* [Work request]
In the entries below, find the line containing "Given: Like 风清欣怡's comment with 25 likes" and the line containing "Task: Click the Descripción del banner field". Copy those two lines and everything between them exactly, and only that.

Information provided START

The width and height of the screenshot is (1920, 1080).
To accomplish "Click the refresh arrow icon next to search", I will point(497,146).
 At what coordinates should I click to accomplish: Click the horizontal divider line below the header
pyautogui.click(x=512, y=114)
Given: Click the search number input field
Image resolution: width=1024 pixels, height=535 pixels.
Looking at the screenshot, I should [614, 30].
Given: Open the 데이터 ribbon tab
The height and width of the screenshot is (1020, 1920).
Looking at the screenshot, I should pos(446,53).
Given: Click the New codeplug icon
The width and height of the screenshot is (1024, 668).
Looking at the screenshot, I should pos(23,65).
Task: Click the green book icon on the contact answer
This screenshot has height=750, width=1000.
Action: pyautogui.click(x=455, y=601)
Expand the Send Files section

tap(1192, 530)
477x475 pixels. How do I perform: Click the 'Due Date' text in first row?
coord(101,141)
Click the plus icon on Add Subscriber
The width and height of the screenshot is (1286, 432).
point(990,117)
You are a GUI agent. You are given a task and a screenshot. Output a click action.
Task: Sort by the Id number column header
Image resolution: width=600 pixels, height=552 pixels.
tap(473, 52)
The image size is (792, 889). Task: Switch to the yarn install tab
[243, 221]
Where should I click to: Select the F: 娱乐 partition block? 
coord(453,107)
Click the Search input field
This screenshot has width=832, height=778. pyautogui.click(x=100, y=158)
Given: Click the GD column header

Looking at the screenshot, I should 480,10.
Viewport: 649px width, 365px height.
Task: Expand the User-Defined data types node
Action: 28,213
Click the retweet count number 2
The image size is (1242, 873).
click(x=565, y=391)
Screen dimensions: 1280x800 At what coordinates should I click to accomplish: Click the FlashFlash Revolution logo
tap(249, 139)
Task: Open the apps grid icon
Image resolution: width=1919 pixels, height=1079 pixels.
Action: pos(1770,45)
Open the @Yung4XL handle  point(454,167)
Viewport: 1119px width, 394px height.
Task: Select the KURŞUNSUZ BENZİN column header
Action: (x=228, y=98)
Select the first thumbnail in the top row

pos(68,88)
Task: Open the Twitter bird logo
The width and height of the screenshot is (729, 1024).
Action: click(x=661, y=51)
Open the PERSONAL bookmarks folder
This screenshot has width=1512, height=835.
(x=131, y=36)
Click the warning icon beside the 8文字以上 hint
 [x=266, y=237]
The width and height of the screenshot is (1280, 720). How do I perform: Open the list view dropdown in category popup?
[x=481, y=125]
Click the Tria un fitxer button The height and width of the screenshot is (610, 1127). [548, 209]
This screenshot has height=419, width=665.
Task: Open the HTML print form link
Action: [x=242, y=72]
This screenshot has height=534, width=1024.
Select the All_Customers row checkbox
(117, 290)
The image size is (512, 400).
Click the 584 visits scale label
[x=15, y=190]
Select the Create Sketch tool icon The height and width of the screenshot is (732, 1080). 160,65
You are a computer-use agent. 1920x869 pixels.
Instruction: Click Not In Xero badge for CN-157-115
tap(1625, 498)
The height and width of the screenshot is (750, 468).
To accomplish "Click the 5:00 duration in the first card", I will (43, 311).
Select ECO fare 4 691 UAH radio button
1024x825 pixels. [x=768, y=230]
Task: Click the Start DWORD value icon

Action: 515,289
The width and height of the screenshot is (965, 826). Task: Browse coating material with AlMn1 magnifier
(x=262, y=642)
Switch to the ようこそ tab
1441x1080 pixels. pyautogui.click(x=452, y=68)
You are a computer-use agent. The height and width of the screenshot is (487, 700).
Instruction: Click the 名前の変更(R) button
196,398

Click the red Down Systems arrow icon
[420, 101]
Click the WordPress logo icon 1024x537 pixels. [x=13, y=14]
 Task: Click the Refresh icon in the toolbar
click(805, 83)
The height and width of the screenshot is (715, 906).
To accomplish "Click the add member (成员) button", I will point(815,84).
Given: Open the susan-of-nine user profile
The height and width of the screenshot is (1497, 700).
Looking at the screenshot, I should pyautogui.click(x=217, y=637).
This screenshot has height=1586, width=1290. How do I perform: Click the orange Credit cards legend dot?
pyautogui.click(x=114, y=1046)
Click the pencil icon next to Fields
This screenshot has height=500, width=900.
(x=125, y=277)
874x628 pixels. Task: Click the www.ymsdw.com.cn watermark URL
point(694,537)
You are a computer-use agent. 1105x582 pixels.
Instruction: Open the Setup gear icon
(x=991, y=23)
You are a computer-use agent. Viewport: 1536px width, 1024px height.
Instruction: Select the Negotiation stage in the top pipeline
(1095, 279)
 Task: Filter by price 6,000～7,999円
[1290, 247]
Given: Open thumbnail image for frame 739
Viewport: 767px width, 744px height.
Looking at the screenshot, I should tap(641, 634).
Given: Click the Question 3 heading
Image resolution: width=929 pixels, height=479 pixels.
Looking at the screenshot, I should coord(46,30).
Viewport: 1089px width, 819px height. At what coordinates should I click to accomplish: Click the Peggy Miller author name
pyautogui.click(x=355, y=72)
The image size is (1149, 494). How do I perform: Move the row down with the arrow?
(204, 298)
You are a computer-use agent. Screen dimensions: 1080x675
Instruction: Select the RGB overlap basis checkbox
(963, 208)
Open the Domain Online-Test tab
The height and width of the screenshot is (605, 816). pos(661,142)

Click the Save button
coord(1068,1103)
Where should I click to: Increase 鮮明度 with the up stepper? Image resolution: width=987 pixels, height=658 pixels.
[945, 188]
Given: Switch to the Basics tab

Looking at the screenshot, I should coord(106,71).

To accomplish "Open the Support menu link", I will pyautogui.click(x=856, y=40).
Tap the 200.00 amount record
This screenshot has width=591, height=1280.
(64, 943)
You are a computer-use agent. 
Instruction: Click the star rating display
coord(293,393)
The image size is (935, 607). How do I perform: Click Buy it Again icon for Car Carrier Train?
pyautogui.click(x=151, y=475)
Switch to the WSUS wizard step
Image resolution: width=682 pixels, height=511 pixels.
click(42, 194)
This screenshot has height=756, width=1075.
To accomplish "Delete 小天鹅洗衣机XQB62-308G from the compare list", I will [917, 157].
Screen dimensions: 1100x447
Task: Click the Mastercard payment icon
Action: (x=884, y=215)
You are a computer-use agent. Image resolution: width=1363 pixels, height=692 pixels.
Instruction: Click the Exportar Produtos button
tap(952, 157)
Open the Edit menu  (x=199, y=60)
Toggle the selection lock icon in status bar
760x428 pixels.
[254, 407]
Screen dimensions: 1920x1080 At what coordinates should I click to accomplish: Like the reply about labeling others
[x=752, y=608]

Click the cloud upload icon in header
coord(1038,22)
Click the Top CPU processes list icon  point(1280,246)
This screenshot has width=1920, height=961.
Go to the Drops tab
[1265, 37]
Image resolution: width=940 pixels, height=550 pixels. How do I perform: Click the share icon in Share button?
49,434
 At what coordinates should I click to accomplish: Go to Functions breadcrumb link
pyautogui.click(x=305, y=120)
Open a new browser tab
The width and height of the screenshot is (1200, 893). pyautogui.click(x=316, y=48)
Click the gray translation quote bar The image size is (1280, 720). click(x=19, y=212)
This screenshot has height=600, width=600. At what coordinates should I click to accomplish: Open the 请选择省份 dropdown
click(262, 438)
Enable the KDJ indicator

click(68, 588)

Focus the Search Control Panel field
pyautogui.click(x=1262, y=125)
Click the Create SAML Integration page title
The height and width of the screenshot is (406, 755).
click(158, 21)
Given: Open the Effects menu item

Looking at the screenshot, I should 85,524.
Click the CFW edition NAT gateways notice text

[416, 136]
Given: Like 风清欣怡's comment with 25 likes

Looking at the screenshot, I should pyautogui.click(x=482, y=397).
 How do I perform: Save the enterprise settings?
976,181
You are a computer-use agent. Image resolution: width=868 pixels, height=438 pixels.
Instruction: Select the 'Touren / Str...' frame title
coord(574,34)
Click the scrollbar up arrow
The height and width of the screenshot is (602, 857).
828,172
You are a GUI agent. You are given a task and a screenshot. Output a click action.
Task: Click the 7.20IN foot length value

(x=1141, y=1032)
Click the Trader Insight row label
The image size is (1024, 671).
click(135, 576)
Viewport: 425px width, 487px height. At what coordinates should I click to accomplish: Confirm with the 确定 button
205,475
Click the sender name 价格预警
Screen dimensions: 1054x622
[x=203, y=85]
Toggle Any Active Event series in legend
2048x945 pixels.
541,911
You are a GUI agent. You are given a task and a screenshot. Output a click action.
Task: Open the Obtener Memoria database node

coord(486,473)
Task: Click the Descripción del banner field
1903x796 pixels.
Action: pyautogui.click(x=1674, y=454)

Information provided END

* [Expected output]
Given: Like 风清欣怡's comment with 25 likes

Looking at the screenshot, I should pyautogui.click(x=482, y=397).
 How do I perform: Save the enterprise settings?
976,181
You are a computer-use agent. Image resolution: width=868 pixels, height=438 pixels.
Instruction: Select the 'Touren / Str...' frame title
coord(574,34)
Click the scrollbar up arrow
The height and width of the screenshot is (602, 857).
828,172
You are a GUI agent. You are given a task and a screenshot. Output a click action.
Task: Click the 7.20IN foot length value

(x=1141, y=1032)
Click the Trader Insight row label
The image size is (1024, 671).
click(135, 576)
Viewport: 425px width, 487px height. At what coordinates should I click to accomplish: Confirm with the 确定 button
205,475
Click the sender name 价格预警
Screen dimensions: 1054x622
[x=203, y=85]
Toggle Any Active Event series in legend
2048x945 pixels.
541,911
You are a GUI agent. You are given a task and a screenshot. Output a click action.
Task: Open the Obtener Memoria database node

coord(486,473)
Task: Click the Descripción del banner field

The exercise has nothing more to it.